En droit, les espoirs de Gaydamak d’obtenir la levée du secret bancaire pourraient être rapidement douchés. Le juge des référés se prononcera le 2 octobre sur la demande de communication des documents. Les banques ne s’y opposent pas par principe, mais, par souci de sécurité juridique, ne sont d’accord à fournir les pièces qu’aux personnes habilitées. Or, Gaydamak n’est jamais apparu personnellement, de près ou de loin, dans les montages, et son nom n’apparaît nulle part dans les documents contractuels avec les banques, même si, de fait, il est le bénéficiaire économique des fonds. En droit, à supposer la qualité de bénéficiaire économique établie, il ne suffit pas de se prévaloir d’une telle qualité pour fonder une demande de levée du secret bancaire, ont argumenté les avocats des banques. La jurisprudence, en bétonnant encore le secret professionnel contre les attaques de toutes parts, ne laisse d’ailleurs aucun doute à ce sujet : ni le droit des sociétés, ni le droit contractuel luxembourgeois ne connaissant la notion de bénéficiaire économique.

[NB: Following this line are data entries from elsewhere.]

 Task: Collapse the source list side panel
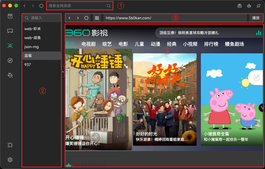click(x=63, y=72)
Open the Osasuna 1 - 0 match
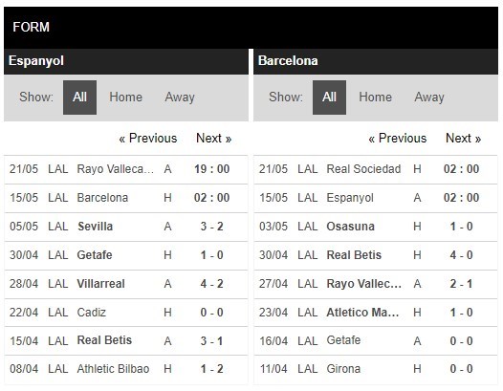Viewport: 503px width, 391px height. (x=376, y=227)
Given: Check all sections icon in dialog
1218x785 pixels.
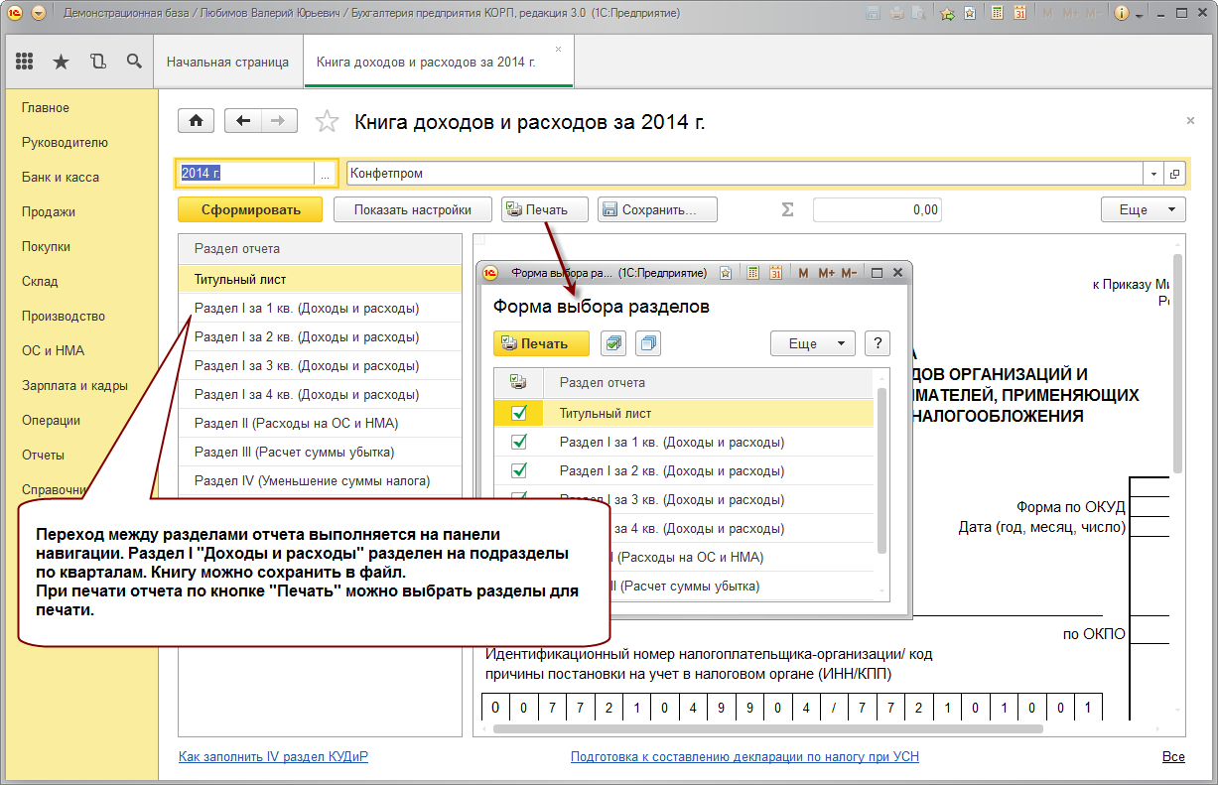Looking at the screenshot, I should coord(613,343).
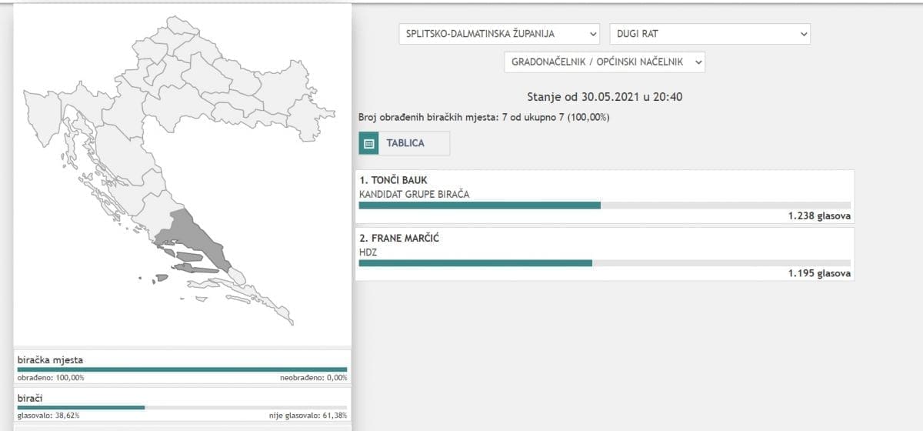Click the biračka mjesta progress bar
Viewport: 923px width, 431px height.
[182, 369]
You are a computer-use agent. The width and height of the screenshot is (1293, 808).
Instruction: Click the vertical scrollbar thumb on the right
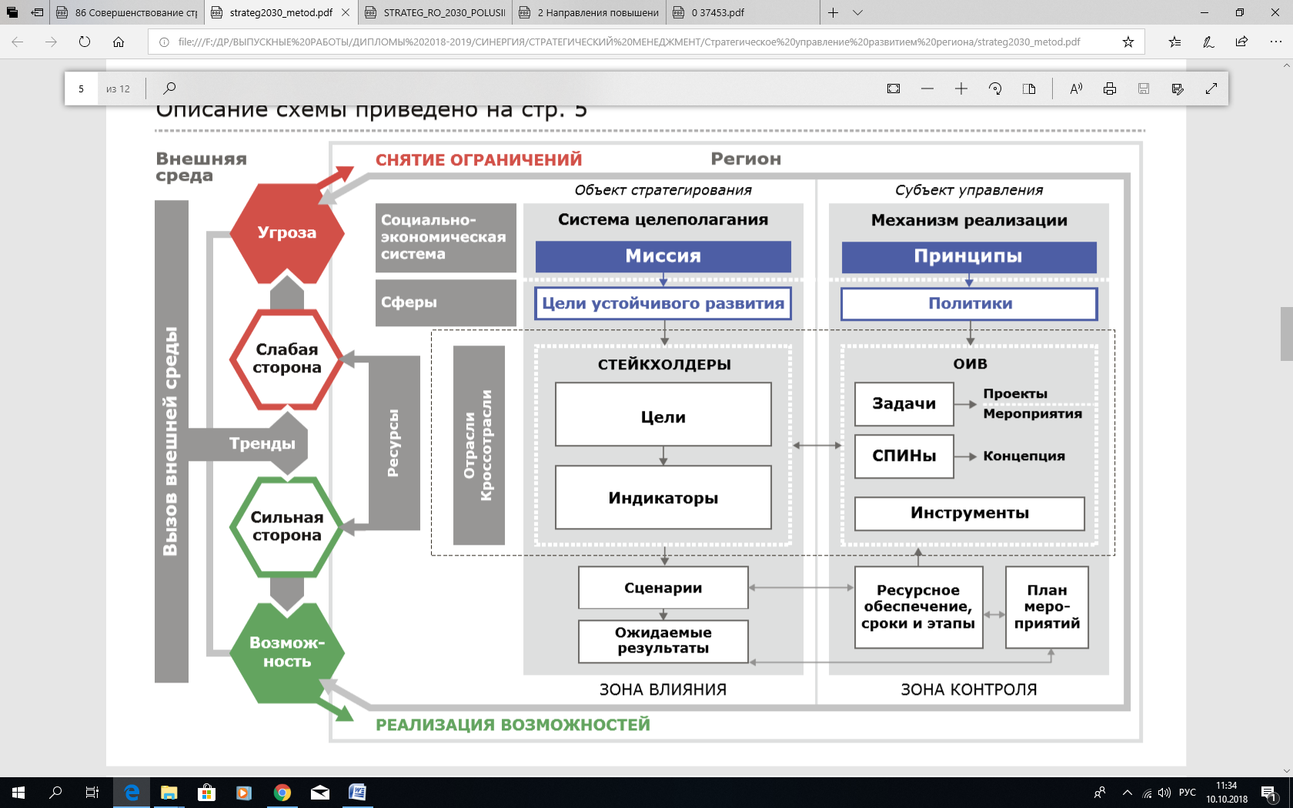click(x=1286, y=333)
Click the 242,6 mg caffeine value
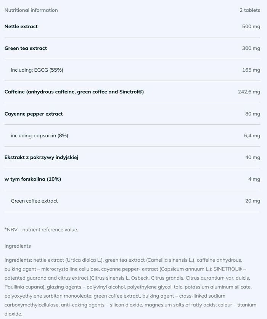 (249, 92)
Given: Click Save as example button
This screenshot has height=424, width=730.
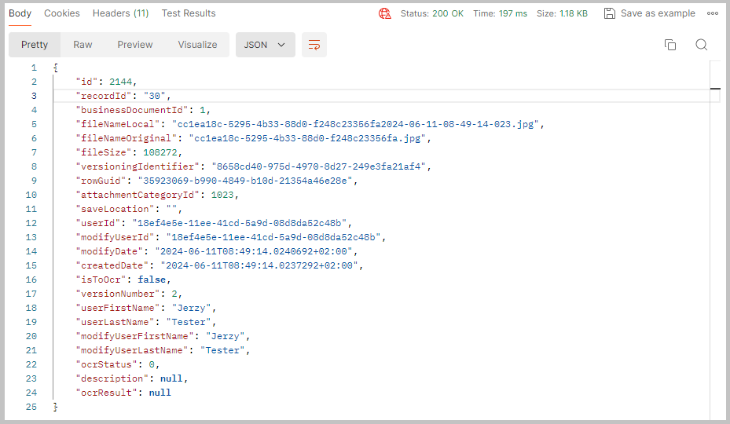Looking at the screenshot, I should coord(658,13).
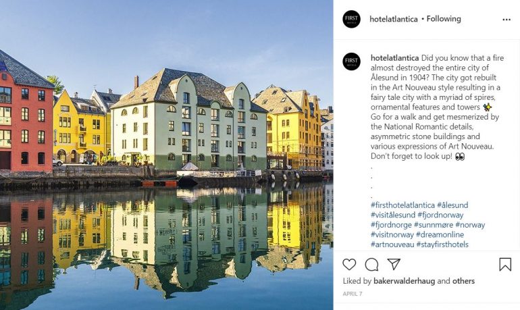Open the three-dot more options menu
Screen dimensions: 520x310
coord(506,20)
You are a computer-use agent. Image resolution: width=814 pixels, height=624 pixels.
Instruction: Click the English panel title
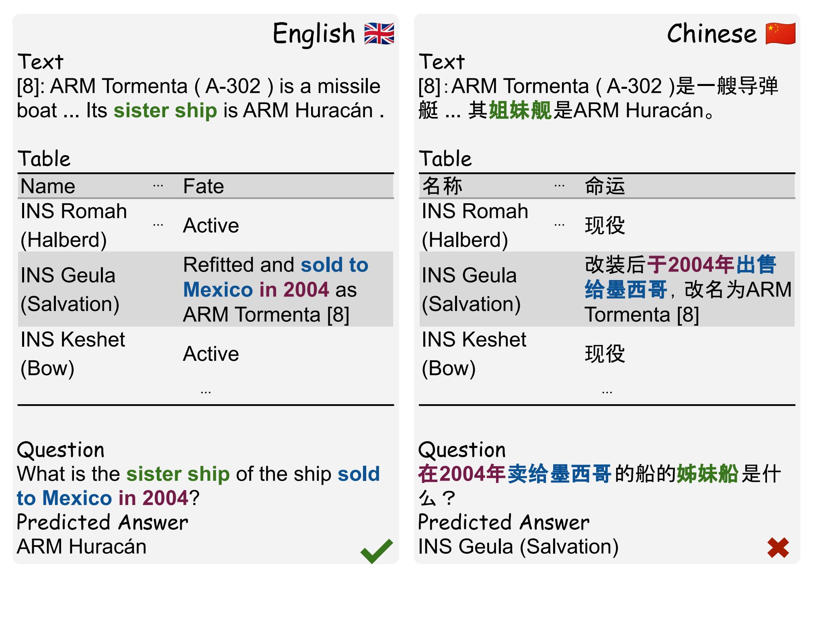[x=314, y=34]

C’est d’ailleurs le juge Thierry Hoscheit (abondamment cité par les avocats des banques) qui l’a écrit lui-même en commentant la jurisprudence luxembourgeoise : « L’identification du bénéficiaire économique telle que prévue par la législation bancaire et fiscale luxembourgeoise n’entend pas créer un lien contractuel entre le professionnel du secteur financier et le bénéficiaire économique en question, mais existe en vue de satisfaire des considérations fiscales, pénales et prudentielles ». En bref : la justice, comme elle l’a d’ailleurs fait en 2005, a beau reconnaître que Gaydamak est bel et bien le bénéficiaire économique des fonds et une des banques aller le voir jusqu’en Israël, il y a un an, pour lui faire signer une déclaration dans ce sens, les établissements n’en continuent pas moins de claironner que le secret bancaire demeure opposable au bénéficiaire économique. Pour contourner cette difficulté, l’avocat de Gaydamak a plaidé la fictivité des sociétés qui ont servi au montage pour dissimuler à l’origine l’identité de « l’actionnaire ». Rien ne dit cependant, à moins de faire une petite révolution dans le droit, que le juge morde à cet hameçon.